Records from a dataset
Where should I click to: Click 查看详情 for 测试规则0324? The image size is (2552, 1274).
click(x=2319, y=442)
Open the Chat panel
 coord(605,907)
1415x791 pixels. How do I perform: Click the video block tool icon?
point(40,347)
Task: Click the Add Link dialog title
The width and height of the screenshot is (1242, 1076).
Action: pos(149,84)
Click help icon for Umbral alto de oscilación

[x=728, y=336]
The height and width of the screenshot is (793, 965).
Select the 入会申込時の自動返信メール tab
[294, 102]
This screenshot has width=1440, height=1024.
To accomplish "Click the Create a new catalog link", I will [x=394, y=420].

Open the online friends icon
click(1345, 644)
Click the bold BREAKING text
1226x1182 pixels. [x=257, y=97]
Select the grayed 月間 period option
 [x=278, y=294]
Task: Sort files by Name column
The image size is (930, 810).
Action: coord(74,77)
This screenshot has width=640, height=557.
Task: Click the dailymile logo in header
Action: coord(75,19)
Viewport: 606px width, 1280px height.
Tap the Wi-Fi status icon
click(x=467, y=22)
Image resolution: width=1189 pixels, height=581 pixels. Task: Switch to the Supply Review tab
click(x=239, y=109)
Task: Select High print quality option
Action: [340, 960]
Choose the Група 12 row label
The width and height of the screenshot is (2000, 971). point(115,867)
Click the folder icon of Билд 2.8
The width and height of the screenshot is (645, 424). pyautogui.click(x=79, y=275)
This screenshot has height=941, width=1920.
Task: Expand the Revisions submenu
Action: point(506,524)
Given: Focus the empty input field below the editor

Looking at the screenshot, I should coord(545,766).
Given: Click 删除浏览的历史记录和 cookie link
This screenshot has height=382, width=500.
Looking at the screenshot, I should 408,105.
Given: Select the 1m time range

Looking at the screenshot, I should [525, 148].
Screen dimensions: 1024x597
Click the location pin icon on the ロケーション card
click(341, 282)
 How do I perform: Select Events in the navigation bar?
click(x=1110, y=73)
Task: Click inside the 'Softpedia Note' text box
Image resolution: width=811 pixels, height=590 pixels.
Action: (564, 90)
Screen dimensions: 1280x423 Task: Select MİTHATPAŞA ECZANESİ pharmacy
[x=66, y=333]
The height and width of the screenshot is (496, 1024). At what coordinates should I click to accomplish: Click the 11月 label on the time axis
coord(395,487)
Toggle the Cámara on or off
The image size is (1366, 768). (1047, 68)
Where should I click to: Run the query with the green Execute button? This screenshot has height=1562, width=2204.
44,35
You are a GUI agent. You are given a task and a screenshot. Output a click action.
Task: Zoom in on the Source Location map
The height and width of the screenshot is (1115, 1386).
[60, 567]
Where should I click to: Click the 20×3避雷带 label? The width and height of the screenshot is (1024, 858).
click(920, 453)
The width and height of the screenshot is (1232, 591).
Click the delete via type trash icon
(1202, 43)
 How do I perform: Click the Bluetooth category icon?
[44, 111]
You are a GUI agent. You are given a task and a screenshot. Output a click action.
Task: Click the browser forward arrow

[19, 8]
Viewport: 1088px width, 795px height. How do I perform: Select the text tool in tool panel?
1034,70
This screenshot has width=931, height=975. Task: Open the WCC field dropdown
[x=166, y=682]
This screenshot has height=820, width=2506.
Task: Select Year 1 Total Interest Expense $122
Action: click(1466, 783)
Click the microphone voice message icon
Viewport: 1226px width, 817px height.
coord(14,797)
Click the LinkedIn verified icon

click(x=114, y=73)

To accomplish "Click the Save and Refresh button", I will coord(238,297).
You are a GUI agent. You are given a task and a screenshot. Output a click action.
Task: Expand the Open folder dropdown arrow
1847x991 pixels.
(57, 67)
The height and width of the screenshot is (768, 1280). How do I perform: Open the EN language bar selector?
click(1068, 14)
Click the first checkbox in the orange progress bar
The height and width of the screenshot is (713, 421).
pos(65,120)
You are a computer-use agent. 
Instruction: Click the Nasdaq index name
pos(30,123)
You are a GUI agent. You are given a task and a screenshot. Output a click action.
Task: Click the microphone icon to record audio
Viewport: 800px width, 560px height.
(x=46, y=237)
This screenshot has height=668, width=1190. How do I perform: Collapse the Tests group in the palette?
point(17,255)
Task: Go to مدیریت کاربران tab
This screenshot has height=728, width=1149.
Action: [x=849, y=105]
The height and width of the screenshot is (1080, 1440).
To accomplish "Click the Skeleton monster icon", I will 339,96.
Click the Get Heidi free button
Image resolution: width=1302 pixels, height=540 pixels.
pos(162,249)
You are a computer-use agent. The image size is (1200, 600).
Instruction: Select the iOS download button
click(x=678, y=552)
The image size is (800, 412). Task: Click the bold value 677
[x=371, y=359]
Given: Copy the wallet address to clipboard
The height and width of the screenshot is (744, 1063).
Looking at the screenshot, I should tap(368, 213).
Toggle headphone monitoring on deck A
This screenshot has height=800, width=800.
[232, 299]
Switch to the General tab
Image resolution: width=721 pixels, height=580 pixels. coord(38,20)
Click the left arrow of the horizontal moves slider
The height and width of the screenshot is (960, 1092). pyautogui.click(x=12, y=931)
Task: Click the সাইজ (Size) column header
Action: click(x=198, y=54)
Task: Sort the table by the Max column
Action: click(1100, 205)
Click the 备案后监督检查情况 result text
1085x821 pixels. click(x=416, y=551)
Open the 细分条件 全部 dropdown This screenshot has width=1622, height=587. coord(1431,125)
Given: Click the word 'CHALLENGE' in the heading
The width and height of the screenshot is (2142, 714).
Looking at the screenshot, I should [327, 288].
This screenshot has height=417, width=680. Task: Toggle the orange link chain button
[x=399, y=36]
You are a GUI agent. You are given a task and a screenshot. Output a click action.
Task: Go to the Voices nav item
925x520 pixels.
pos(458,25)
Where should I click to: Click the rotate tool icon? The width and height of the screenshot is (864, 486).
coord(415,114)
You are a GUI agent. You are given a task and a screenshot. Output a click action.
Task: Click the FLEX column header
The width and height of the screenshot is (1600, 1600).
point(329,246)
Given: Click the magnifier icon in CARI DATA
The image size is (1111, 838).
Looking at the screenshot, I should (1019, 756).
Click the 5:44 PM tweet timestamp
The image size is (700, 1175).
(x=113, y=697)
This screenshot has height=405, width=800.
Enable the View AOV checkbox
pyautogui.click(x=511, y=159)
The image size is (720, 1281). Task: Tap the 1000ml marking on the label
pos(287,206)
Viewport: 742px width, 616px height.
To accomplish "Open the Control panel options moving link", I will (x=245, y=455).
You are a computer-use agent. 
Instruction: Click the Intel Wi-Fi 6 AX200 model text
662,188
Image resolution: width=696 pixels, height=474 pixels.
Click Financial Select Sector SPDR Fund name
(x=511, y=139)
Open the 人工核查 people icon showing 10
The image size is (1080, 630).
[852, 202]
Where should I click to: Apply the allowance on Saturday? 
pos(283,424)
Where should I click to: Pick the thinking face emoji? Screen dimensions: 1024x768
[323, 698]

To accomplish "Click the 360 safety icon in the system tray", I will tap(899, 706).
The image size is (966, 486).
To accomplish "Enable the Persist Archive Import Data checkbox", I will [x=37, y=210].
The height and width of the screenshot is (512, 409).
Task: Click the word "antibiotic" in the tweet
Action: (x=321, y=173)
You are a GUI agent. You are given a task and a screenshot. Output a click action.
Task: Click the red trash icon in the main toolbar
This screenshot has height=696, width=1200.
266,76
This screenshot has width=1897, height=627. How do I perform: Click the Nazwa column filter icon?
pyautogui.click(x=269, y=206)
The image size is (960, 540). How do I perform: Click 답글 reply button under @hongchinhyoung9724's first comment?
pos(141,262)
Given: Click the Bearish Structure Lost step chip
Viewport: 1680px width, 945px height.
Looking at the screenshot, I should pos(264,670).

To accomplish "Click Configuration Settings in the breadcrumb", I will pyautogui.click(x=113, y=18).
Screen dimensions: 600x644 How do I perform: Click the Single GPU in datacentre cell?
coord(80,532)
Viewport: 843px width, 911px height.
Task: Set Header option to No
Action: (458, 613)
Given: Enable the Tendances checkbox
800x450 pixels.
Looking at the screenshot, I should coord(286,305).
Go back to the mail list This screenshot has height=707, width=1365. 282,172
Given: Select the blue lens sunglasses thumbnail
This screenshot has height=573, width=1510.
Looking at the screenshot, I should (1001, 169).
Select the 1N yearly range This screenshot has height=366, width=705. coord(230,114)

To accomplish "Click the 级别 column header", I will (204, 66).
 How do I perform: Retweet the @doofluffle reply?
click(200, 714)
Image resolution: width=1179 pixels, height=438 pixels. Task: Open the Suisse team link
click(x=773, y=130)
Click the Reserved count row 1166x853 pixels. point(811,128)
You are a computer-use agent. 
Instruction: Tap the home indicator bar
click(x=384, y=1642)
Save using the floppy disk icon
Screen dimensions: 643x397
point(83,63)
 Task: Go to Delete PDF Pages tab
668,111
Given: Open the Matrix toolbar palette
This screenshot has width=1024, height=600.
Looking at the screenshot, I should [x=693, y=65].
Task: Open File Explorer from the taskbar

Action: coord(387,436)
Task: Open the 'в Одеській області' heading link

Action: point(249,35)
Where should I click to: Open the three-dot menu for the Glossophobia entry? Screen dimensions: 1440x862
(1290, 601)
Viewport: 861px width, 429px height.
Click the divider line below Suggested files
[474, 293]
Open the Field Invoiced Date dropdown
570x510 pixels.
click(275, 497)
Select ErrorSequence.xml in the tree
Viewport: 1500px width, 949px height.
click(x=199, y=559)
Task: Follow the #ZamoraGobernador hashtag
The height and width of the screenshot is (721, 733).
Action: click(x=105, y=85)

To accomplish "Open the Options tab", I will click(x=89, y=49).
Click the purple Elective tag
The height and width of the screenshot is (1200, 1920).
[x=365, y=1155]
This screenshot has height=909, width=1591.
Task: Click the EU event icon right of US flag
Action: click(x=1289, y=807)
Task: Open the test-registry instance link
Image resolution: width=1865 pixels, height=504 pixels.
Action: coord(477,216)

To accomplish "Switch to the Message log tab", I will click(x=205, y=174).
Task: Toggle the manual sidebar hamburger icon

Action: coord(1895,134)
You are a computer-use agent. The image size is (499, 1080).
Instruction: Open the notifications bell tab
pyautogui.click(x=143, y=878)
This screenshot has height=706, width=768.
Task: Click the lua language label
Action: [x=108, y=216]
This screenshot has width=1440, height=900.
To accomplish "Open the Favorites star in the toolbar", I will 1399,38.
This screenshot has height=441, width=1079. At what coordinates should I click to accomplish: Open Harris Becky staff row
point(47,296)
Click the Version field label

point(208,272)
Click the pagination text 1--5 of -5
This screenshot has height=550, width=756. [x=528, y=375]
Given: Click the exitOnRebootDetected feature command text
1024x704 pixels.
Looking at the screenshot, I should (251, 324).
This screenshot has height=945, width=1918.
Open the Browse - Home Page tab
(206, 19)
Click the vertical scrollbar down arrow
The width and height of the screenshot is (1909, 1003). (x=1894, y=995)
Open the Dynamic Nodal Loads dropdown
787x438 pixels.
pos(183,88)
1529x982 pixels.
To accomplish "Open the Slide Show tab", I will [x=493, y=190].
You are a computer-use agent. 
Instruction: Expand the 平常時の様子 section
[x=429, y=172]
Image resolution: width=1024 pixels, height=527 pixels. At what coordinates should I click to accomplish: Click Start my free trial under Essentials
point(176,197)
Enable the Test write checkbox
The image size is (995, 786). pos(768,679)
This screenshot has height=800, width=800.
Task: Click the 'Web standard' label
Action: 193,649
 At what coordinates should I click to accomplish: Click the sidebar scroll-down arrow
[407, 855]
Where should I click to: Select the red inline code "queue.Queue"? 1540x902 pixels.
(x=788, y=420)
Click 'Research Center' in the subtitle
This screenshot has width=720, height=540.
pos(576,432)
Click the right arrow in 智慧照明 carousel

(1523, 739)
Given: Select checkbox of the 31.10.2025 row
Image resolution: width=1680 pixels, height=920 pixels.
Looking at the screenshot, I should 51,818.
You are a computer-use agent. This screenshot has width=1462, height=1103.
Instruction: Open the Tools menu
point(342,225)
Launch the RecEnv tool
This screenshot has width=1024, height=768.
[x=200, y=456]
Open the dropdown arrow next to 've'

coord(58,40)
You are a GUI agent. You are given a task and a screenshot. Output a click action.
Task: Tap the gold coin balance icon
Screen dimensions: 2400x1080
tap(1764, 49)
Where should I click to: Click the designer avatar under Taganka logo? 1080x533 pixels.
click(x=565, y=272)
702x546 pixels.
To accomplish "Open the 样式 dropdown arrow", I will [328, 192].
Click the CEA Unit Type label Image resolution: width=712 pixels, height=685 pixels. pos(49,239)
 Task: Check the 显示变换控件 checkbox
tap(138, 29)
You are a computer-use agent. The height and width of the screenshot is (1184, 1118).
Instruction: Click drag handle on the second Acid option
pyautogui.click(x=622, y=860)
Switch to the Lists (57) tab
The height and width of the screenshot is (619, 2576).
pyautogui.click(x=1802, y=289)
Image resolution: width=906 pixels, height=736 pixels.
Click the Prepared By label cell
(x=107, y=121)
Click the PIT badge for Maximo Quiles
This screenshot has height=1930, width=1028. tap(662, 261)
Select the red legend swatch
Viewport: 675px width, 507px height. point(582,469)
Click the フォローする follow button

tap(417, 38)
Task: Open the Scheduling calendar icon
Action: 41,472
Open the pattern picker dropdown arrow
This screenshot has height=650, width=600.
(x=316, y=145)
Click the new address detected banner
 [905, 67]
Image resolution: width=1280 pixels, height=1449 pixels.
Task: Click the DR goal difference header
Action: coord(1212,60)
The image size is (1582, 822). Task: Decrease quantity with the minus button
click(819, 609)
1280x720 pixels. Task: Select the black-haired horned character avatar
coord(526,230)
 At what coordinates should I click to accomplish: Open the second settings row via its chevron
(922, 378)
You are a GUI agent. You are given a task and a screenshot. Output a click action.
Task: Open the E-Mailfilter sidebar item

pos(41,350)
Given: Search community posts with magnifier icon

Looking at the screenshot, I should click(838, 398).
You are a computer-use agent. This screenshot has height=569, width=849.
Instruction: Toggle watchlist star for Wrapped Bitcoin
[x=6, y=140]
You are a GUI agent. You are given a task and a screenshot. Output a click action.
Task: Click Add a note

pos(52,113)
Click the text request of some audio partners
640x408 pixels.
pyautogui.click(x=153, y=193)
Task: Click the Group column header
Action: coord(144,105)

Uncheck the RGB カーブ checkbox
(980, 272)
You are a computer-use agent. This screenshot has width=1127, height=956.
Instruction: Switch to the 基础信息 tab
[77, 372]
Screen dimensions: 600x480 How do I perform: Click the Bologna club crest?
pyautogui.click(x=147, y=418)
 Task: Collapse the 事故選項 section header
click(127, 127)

EXERCISE DIRECTIONS:
Only lines containing the string "microphone" are needed. Pull each of them out of the records above.

ANSWER SPACE:
Click the microphone voice message icon
Task: Click the microphone icon to record audio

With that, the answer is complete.